#### [ACTION ITEM]
When the line with "I'm 18 or older — enter xHamster (221, 1376)" appears below, start repeating lines exactly, and keep going through the line with "Alertes en cours (1231, 991)"; add nothing outside that span.

#### [GIVEN DATA]

****************************************

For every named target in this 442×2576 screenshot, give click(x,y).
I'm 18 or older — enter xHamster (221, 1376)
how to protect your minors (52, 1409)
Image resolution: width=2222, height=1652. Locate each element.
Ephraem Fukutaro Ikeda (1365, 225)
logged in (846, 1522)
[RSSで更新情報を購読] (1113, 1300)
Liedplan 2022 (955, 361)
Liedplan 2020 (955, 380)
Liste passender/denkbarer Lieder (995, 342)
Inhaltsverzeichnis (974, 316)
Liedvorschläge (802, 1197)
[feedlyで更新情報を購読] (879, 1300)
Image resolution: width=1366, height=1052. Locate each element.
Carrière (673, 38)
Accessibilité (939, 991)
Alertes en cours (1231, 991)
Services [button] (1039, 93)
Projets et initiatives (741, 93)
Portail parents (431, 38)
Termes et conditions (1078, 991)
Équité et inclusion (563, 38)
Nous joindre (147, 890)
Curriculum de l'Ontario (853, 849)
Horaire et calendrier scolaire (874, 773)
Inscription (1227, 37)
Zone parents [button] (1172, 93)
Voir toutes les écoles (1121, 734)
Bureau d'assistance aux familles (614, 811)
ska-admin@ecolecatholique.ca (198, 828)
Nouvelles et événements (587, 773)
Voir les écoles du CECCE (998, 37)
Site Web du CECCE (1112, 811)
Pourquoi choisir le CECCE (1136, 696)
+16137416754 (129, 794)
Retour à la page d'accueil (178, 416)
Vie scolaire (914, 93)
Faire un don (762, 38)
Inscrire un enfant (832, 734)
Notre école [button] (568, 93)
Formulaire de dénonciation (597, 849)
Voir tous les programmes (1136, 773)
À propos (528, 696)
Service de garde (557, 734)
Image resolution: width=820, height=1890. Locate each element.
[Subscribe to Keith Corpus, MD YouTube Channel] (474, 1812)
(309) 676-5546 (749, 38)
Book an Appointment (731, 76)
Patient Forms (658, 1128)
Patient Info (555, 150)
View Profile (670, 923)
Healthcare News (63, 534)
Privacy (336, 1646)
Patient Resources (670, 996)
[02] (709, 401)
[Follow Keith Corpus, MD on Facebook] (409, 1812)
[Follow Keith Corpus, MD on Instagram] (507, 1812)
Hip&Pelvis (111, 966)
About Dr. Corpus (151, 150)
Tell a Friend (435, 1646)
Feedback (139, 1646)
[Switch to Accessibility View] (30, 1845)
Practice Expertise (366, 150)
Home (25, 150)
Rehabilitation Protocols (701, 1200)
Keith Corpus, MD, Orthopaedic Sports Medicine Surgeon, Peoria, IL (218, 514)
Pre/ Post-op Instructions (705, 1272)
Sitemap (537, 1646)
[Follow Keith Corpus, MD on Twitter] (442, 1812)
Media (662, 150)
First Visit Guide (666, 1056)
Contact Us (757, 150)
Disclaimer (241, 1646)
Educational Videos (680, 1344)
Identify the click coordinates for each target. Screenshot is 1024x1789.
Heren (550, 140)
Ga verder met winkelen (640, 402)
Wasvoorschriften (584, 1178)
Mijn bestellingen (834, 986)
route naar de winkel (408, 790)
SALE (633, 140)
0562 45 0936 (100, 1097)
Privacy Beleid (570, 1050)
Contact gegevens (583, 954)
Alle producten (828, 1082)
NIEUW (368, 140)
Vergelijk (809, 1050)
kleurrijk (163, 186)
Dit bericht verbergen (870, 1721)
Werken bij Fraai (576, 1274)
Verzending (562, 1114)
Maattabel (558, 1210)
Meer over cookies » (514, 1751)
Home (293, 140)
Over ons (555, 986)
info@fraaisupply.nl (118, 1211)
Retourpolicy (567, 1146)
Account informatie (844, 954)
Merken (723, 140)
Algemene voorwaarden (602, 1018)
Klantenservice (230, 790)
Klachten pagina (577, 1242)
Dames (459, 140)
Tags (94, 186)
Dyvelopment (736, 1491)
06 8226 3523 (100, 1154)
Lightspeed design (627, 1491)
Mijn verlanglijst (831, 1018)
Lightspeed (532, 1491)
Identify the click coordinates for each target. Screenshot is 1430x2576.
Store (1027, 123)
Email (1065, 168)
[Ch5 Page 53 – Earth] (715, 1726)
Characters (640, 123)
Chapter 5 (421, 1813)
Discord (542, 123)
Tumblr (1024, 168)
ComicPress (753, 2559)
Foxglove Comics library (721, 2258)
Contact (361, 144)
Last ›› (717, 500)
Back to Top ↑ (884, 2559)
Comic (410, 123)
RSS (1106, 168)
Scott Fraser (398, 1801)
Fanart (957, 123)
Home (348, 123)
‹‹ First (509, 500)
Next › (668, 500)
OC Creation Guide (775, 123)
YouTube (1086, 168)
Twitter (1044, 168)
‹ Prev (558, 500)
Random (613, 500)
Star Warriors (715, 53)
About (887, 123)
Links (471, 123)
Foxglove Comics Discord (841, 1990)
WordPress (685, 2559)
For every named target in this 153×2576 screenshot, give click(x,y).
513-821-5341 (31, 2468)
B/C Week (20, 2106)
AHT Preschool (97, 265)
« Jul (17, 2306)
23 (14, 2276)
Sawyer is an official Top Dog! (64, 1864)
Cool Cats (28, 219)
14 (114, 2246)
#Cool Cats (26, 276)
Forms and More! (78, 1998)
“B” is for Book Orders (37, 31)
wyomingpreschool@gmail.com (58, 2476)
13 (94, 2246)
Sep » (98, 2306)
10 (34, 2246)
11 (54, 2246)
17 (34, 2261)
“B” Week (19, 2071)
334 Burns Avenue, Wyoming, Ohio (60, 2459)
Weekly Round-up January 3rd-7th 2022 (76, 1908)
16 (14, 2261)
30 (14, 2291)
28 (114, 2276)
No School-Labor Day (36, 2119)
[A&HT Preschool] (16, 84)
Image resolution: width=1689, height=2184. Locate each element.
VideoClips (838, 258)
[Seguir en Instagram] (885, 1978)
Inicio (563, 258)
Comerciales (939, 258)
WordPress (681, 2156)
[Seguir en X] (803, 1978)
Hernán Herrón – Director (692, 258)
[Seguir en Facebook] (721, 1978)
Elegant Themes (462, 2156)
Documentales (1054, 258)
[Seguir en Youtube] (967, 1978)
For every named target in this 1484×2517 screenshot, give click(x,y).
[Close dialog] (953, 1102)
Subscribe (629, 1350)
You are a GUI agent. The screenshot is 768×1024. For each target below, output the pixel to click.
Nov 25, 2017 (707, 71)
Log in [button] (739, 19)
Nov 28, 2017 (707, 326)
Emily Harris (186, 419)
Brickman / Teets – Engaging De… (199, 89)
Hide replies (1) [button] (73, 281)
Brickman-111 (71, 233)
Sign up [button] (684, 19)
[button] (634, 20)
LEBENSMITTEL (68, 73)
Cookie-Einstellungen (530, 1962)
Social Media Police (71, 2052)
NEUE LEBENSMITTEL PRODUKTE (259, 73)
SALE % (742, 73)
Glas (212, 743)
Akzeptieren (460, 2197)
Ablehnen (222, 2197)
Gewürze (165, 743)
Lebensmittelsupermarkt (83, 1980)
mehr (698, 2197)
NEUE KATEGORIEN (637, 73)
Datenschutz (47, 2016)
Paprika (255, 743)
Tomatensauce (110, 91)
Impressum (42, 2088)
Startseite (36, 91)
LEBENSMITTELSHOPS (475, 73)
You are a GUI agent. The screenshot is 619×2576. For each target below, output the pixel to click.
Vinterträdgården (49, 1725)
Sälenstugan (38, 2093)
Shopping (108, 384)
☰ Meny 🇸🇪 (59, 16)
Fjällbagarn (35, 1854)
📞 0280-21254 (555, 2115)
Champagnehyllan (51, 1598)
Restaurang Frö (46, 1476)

****************************************

#### [EXPECTED ANSWER]
I'm 18 or older — enter xHamster (221, 1376)
how to protect your minors (52, 1409)
Image resolution: width=2222, height=1652. Locate each element.
Ephraem Fukutaro Ikeda (1365, 225)
logged in (846, 1522)
[RSSで更新情報を購読] (1113, 1300)
Liedplan 2022 (955, 361)
Liedplan 2020 (955, 380)
Liste passender/denkbarer Lieder (995, 342)
Inhaltsverzeichnis (974, 316)
Liedvorschläge (802, 1197)
[feedlyで更新情報を購読] (879, 1300)
Image resolution: width=1366, height=1052. Locate each element.
Carrière (673, 38)
Accessibilité (939, 991)
Alertes en cours (1231, 991)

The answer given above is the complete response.